[WHAT THE EXERCISE ASKS] Every entry is to be restated exactly; pictures are not part of the copy.

[EXERCISE DATA]
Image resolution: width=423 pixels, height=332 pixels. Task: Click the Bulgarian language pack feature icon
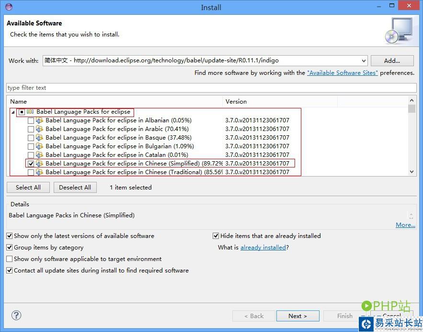click(40, 146)

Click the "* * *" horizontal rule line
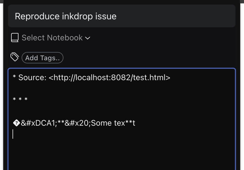pyautogui.click(x=20, y=99)

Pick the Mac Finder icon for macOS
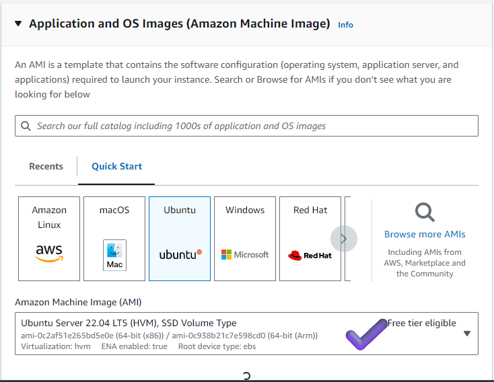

[REPLY]
Image resolution: width=423 pixels, height=332 pixels. Task: Click the Bulgarian language pack feature icon
click(40, 146)

Click the "* * *" horizontal rule line
pyautogui.click(x=20, y=99)

Pick the Mac Finder icon for macOS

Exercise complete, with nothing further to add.